The bad news is that there are plenty more scary measures that may continue to advance in the chambers. Just today, a senate committee in South Dakota passed HB 1008, a bill that would single out transgender students and make them use separate restrooms and locker rooms from everyone else. This just days after a South Dakota Senator : “I’m sorry if you’re so twisted you don’t know who you are — a lot of people are — and I’m telling you right now, it’s about protecting the kids.”
South Dakota legislators should learn from their counterparts in Virginia and Washington State. Earlier this week, both states considered similar legislation to South Dakota’s HB 1008. There, legislators listened to their constituents and heard the stories of transgender people who would be impacted by the legislation. And, in both states, bipartisan majorities voted against bills targeting the transgender community.

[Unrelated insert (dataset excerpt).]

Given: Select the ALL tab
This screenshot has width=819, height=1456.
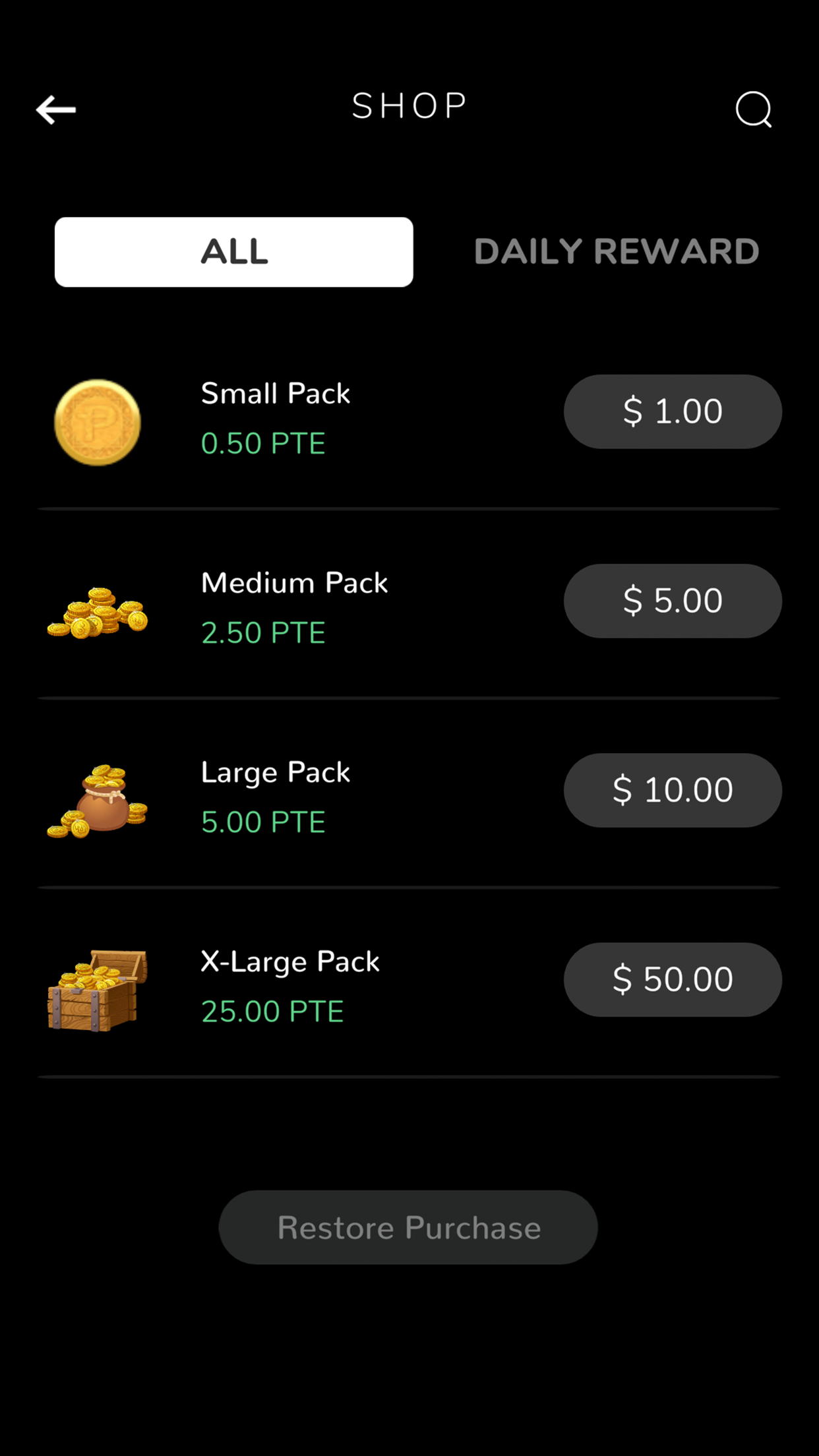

There should be no debate when it comes to what we know to be true. Attacks on LGBT people are attacks on everyone. Not only does discrimination against LGBT people harm us all socially and fiscally, many of these bills would open the floodgates to discrimination against others.
For example, another bill in Tennessee that would allow counselors to turn patients away if they didn’t agree with their beliefs just passed with a strong majority in committee and may move on to the Senate floor. Not only would this allow counselors to turn LGBT people away, it opens the door to their turning anyone away –a pregnant teen, an unwed couple, a single mom. And more bad measures loom in Georgia, Florida, West Virginia and elsewhere.
Efforts to chip away at our hard-earned freedoms are far from over. In fact, we’re likely to see many more attacks on our right to equal access to housing, employment, and public accommodations. We’re likely to see the increasingly out of touch voices of fear and ignorance speak up even louder to try to defend their turf. If we continue to stand together, though, and make enough noise, we will win.
The cost of not winning is too great for the most vulnerable among us.
As the great Pastor Jean Marrow from Spirit of Peace United Church of Christ in South Dakota said of that state’s targeting of transgender young people, “The same babies we baptize with great hope are the kids we bury because of horrendous discrimination.”